La production du lait en AOP Fourme d'Ambert

Le cahier des charges

Les conditions de production de la Fourme d'Ambert sont fixées dans un cahier des charges. Ces règles de production garantissent le lien du produit au terroir et préservent les techniques ancestrales de fabrication. Les conditions de production sont établies entre l’Organisme de Défense et de Gestion de l'AOP et le comité national des AOP et des produits agro-alimentaires de l’INAO.

Le cahier des charges de l’AOP Fourme d’Ambert précise l’ensemble des règles de production de la zone de production à l’affinage du fromage en passant par les conditions d’alimentation des animaux.
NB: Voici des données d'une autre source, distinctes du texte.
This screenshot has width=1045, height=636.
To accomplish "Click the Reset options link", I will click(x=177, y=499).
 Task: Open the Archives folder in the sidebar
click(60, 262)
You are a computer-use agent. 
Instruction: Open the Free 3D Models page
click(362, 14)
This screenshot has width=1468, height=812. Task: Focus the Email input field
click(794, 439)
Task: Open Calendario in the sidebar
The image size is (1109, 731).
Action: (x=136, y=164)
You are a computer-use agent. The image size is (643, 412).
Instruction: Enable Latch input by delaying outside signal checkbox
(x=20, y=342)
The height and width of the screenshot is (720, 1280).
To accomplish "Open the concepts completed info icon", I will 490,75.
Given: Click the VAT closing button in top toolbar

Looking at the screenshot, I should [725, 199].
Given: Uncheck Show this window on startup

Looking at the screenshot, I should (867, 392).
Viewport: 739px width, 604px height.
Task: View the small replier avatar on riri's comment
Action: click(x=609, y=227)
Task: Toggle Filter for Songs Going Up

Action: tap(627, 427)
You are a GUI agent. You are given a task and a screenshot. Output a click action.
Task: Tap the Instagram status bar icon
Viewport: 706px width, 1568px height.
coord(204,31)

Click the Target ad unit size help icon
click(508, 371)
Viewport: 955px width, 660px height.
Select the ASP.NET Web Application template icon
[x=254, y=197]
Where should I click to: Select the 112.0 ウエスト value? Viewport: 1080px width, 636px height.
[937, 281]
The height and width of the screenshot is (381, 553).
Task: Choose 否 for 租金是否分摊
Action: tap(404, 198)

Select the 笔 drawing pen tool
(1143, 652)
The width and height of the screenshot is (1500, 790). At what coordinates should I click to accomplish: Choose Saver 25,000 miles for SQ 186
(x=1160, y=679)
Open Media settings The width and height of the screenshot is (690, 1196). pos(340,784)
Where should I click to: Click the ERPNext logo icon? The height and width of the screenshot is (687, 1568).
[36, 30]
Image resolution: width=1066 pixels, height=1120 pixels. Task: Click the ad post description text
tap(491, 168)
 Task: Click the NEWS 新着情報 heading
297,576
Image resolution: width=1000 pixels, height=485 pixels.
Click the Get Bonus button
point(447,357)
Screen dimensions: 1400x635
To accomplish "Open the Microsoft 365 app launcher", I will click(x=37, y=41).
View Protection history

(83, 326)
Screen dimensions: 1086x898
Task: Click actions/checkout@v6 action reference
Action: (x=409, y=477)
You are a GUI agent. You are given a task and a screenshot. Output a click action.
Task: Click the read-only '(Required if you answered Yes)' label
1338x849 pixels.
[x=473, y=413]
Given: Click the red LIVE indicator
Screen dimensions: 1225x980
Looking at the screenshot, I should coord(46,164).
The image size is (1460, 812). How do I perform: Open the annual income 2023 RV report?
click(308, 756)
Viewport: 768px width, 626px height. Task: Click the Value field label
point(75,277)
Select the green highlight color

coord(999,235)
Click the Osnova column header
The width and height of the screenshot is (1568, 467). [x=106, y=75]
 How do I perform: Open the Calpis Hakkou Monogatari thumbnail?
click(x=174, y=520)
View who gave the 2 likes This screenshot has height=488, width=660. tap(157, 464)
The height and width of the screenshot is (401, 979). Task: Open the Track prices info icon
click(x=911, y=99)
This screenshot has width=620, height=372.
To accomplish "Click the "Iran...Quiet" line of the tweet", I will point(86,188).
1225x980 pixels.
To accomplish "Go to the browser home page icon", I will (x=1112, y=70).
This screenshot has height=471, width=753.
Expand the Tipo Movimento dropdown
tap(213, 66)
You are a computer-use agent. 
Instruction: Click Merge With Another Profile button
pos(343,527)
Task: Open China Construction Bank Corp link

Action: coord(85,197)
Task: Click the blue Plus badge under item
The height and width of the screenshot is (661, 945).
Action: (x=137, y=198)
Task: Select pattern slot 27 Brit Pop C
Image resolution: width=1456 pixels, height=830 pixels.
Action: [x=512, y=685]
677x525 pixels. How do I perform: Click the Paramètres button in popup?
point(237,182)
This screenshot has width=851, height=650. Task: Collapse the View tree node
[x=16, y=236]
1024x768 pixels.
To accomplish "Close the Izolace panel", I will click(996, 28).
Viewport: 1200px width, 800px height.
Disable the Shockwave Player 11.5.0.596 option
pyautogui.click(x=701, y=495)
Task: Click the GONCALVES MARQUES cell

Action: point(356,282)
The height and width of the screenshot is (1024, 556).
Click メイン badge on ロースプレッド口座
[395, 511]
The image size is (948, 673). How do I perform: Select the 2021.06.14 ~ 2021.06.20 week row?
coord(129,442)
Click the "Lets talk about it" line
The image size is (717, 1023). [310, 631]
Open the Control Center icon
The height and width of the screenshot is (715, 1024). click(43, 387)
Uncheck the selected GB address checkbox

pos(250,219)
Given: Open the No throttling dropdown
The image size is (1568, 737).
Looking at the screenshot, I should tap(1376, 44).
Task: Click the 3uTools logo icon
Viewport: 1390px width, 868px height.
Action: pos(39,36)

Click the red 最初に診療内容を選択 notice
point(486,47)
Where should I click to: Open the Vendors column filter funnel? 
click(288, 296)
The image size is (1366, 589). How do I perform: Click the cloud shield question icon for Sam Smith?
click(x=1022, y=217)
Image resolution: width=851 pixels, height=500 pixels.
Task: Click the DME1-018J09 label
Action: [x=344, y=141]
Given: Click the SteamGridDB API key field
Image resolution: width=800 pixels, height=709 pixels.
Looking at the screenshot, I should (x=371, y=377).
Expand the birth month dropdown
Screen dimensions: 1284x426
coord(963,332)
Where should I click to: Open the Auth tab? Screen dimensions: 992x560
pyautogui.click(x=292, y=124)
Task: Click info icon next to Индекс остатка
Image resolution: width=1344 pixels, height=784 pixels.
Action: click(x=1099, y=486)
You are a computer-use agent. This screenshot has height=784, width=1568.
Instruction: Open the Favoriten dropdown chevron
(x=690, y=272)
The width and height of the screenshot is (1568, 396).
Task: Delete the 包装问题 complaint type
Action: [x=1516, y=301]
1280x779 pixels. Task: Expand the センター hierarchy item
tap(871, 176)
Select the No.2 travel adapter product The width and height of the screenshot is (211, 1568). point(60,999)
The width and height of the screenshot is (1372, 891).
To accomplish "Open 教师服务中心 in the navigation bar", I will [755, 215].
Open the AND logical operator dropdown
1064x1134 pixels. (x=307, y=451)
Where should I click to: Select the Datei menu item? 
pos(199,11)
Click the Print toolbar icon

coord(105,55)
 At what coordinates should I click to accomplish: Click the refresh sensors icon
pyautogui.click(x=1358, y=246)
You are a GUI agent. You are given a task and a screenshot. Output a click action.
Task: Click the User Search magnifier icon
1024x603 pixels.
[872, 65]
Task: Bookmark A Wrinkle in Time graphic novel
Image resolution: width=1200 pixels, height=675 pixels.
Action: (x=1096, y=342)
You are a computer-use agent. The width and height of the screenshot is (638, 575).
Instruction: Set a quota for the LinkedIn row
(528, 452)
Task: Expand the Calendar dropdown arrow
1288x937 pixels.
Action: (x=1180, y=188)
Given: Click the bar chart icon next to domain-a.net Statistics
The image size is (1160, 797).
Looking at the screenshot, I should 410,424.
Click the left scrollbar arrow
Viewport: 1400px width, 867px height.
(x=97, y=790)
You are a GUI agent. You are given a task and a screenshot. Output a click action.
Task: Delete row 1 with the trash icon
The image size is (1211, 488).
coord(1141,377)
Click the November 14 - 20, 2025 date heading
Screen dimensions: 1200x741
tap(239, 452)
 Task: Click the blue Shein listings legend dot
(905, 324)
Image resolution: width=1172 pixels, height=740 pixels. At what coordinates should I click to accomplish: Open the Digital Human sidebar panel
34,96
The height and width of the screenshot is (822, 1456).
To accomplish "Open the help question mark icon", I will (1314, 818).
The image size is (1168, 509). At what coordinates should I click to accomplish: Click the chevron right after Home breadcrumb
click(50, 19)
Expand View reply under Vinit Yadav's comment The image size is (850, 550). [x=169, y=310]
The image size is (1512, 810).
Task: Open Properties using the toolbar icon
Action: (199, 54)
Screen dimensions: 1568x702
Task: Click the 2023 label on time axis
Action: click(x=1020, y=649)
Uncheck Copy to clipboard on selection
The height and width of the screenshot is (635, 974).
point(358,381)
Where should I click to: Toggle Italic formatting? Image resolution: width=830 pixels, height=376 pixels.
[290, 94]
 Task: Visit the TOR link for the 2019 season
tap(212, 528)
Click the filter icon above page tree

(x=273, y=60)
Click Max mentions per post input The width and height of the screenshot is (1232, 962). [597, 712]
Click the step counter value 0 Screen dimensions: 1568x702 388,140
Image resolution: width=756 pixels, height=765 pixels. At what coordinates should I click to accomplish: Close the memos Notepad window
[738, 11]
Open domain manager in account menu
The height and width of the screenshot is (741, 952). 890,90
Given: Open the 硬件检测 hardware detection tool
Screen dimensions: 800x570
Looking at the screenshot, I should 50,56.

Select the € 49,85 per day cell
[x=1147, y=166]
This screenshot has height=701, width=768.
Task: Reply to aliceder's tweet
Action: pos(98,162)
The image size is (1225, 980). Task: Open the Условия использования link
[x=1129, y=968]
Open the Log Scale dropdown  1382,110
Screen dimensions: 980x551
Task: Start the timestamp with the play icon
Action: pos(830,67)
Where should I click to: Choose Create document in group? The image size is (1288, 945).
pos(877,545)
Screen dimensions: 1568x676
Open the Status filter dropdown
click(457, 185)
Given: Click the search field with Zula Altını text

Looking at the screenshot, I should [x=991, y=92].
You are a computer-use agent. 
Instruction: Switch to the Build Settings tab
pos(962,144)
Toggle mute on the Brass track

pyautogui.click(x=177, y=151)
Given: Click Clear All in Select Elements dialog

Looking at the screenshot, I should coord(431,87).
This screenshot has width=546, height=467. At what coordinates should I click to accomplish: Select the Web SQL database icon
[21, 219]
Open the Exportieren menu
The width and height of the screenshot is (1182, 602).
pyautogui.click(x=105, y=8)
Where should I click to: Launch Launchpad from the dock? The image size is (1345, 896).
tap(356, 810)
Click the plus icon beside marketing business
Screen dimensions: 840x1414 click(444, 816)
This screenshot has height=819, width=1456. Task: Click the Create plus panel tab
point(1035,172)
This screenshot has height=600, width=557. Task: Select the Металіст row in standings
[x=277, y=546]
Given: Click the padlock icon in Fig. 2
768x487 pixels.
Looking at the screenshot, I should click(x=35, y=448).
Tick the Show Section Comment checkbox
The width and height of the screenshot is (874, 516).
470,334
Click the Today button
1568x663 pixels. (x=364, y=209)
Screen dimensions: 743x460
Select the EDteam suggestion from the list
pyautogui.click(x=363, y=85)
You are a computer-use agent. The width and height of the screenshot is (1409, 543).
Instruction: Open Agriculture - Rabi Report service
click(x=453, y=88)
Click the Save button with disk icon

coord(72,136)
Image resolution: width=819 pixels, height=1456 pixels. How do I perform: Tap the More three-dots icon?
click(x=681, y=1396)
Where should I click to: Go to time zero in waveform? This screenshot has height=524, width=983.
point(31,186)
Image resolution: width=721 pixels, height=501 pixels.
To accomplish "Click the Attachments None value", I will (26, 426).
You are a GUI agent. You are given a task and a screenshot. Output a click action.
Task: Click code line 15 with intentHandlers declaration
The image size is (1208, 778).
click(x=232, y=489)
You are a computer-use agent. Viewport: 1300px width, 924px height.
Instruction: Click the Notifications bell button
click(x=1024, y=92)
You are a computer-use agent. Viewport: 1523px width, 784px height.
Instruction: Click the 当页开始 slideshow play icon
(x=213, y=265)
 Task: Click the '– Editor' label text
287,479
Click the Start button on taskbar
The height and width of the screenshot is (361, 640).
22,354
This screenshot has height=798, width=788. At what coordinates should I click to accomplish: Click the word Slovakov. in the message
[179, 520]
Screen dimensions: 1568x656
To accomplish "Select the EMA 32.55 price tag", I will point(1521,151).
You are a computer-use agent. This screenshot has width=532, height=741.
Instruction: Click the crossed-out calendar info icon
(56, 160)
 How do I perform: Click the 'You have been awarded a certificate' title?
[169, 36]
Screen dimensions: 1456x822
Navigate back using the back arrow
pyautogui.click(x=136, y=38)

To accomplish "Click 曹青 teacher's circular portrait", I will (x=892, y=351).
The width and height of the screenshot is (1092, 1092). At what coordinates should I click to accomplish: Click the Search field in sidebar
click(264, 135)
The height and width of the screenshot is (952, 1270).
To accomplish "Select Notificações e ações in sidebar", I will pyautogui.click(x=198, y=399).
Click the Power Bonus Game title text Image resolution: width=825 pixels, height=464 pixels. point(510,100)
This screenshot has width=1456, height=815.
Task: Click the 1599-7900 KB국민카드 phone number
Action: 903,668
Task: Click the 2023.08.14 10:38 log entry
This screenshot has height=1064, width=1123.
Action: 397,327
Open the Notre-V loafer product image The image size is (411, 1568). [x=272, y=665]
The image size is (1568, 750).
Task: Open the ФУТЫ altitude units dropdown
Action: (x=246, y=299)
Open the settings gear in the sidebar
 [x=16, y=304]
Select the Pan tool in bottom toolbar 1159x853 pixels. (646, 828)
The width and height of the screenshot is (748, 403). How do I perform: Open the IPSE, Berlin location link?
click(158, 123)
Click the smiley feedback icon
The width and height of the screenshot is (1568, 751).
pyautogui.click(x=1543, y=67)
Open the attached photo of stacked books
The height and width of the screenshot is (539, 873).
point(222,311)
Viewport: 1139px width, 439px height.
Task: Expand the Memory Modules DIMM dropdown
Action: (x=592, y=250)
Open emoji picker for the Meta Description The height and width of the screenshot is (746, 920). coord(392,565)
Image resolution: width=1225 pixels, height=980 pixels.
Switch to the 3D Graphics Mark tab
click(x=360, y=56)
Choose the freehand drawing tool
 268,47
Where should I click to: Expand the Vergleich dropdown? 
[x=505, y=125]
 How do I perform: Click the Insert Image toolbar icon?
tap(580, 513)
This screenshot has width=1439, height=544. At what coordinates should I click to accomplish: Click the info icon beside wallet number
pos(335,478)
Des pratiques d’élevage extensives pour la qualité du lait

Le cahier des charges comporte des contraintes concernant l’élevage. Parmi elle :

  • La localisation de l’exploitation : elle doit obligatoirement être dans l’aire géographique de production de l’AOP
  • la ration des animaux :« L’herbe doit être à la base de l’alimentation des vaches laitières »,
  • « Le pâturage est obligatoire… », c’est à dire que les vaches doivent obligatoirement être sorties dans les prairies.
  • La durée du pâturage : « Sa durée ne peut être inférieure à 150 jours par an » soit près de 5 mois !
  •  « Tous les fourrages servant à l’alimentation des vaches laitière doivent provenir de l’aire géographique de l’appellation », tout simplement parce que celle-ci est définie en fonction des caractéristiques du milieu naturel, donc font partie intégrante des caractéristiques de l’appellation…
  • La composition des céréales distribuées aux vaches laitières et les céréales distribuées elles-même doivent faire parti d’une liste positive établie par l’ODG. Cette liste exclue notamment les OGM, l’huile de Palme, l’urée, les arômes, les colorants,….
  • Pour garantir une alimentation à base des fourrages de l’aire géographique de l’AOP Fourme d’Ambert, et ainsi éviter que les éleveurs soient contraints d’acheter des céréales ailleurs par manque de production, le cahier des charges prévoit une quantité maximale de céréales par vache et par an : « L’apport de compléments et additifs est limité à 1800 kg… ».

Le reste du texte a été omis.